The content of the siliconeized polysaccharide compound in the external preparation for skin is more than 0% by mass and 1% by mass or less, preferably 0.8% by mass or less, and 0.0001% by mass, based on the total mass of the external preparation for skin. More than 0.5% by mass is more preferable, and 0.0003% by mass or more and 0.3% by mass or less is further preferable. When the content of the siliconeized polysaccharide compound is within the above range, the skin fits well when applied to the skin, and even after a lapse of time, film cracks, streaks, peeling, etc. occur on the applied surface. It is suppressed. As described above, in the external preparation for skin of the present disclosure, the inclusion of a trace amount of the siliconeized polysaccharide compound within the above range is one of the characteristic components in which the excellent effects of the present disclosure are exhibited.

When the external preparation for skin is in the form of an emulsion, the siliconeized polysaccharide compound is preferably contained in the oil phase.

[Composite powder of titanium oxide and UV absorber]
The external preparation for skin of the present disclosure contains a composite powder (composite powder) of titanium oxide and an ultraviolet absorber. The external preparation for skin may contain one type of composite powder alone, or may contain two or more types of composite powder.

By containing the composite powder, the external preparation for skin of the present disclosure can improve the shielding effect of ultraviolet rays (UVA region and / or UVB region) harmful to the skin.

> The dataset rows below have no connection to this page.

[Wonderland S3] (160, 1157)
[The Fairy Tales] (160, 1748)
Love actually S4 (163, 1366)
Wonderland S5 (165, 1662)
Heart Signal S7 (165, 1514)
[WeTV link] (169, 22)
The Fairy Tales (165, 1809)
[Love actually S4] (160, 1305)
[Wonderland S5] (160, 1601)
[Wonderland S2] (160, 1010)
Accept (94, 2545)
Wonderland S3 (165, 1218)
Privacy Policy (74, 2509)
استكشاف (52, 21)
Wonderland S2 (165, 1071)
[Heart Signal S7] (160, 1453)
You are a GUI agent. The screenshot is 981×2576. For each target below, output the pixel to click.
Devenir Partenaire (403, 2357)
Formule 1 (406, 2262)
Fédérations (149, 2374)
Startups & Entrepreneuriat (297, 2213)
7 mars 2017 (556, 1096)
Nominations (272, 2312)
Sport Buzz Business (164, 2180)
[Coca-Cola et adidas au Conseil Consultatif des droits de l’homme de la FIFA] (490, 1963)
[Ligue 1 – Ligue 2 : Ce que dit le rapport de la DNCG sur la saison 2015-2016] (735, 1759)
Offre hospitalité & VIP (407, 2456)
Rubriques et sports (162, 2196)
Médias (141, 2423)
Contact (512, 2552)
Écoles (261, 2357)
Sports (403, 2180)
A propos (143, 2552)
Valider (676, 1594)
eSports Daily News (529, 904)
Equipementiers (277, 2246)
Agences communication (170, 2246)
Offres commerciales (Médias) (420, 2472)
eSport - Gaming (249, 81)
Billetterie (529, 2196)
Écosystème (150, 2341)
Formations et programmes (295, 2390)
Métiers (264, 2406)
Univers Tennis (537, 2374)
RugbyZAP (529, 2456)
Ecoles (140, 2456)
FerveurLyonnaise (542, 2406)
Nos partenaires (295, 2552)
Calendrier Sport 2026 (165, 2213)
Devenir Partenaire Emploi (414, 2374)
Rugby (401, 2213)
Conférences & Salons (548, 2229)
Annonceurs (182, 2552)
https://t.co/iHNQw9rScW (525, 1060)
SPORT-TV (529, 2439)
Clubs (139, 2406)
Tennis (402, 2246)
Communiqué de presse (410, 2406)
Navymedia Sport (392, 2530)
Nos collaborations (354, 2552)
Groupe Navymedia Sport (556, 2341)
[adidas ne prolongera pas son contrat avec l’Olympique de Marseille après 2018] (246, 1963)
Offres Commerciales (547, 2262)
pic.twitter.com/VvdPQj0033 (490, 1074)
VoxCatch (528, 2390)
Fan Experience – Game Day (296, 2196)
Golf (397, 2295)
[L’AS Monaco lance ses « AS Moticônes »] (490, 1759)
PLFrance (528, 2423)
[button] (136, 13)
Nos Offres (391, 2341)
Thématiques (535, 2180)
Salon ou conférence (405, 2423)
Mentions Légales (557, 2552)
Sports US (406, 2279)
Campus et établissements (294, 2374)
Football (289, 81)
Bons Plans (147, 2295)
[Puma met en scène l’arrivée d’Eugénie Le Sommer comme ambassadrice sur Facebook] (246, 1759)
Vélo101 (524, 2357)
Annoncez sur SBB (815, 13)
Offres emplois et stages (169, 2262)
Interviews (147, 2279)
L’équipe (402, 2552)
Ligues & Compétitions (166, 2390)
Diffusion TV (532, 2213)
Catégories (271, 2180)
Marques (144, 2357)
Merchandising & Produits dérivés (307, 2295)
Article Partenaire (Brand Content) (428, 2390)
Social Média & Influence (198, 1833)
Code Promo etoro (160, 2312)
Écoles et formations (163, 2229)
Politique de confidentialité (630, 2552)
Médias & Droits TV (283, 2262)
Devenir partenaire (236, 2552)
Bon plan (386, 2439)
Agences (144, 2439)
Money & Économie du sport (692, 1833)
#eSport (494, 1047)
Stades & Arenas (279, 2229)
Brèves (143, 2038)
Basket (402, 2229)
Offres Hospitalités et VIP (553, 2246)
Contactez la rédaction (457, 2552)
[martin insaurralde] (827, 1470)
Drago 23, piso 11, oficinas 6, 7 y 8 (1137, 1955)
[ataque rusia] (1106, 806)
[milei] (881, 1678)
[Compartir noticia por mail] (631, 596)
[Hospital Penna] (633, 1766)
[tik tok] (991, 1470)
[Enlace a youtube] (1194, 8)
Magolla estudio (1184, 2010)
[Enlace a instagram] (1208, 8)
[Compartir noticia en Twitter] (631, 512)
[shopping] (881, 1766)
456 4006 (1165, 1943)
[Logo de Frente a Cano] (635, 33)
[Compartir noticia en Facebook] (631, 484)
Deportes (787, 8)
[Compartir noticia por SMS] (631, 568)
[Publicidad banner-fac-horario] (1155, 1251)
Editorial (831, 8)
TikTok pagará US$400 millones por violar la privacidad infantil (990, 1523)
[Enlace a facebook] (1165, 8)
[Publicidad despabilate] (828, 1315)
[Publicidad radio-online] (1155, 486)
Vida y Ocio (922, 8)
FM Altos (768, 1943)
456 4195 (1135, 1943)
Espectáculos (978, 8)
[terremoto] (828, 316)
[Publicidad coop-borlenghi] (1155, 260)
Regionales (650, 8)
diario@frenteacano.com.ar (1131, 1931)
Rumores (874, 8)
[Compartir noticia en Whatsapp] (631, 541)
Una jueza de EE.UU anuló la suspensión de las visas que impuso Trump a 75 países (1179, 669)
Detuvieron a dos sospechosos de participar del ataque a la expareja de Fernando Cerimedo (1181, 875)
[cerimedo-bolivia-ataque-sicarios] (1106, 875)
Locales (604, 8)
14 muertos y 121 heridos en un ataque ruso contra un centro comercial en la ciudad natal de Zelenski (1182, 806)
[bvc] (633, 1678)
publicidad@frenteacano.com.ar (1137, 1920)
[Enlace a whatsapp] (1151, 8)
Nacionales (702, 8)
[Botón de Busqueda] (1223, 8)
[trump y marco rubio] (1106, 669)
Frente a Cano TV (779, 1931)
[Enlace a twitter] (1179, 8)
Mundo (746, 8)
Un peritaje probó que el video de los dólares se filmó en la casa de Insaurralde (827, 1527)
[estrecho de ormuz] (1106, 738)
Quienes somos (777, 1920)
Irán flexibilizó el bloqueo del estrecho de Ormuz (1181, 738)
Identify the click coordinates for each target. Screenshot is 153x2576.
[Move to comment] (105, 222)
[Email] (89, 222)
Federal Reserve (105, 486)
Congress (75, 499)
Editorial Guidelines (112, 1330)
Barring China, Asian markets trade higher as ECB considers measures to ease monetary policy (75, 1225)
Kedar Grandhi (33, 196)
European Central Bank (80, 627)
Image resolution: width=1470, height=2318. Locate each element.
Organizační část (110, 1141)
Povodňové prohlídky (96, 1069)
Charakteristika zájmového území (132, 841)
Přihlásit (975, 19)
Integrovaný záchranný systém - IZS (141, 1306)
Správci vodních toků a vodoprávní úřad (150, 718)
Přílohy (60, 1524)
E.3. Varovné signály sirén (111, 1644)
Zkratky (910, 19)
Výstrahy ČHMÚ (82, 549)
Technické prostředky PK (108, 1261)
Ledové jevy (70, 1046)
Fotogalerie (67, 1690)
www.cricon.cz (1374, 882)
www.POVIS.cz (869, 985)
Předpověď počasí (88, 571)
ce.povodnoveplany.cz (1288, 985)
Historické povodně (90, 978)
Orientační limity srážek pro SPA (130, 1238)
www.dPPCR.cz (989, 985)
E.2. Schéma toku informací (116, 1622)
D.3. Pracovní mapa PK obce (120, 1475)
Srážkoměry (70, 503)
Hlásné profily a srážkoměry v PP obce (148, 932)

The titanium oxide constituting the composite powder is not particularly limited, and may be any crystalline type titanium oxide such as anatase type, rutile type, and brookite type. The crystal type of titanium oxide is preferably a rutile type from the viewpoint of improving the ultraviolet shielding ability.

The titanium oxide may be surface-treated with an inorganic substance such as aluminum hydroxide, silicon oxide or zirconium oxide, or may be surface-treated with a fatty acid such as stearic acid, isostearic acid or lauric acid. , It may be surface-treated with both inorganic substances and fatty acids. Titanium oxide can be inactivated by surface-treating titanium oxide with an inorganic substance such as aluminum hydroxide. Further, by surface-treating titanium oxide with a fatty acid such as stearic acid, the surface of titanium oxide can be made hydrophobic.

The average primary particle size of titanium oxide is preferably, for example, 1 nm to 90 nm, and more preferably 5 nm to 50 nm, from the viewpoint of ultraviolet shielding ability and transparency of the external preparation for skin. The average primary particle size of titanium oxide is the value obtained by photographing 1000 or more particles with a transmission electron microscope, performing image processing on each of the photographed particles using an image analysis type particle size distribution measuring device, and measuring the equivalent circle diameter. To do. When a commercially available product is used as titanium oxide, the average primary particle size described in a catalog or the like can be applied as it is.

As the ultraviolet absorber, an organic ultraviolet absorber is preferable from the viewpoint of ease of compounding with titanium oxide. Among the organic ultraviolet absorbers, an organic ultraviolet absorber having an absorbing ability in at least one of the UVA region (wavelength 320 nm to 450 nm) and UVB (wavelength 280 nm to 320 nm) is preferable, and the organic ultraviolet absorber having an absorbing ability at least in the vicinity of the UVA region Absorbents are more preferred.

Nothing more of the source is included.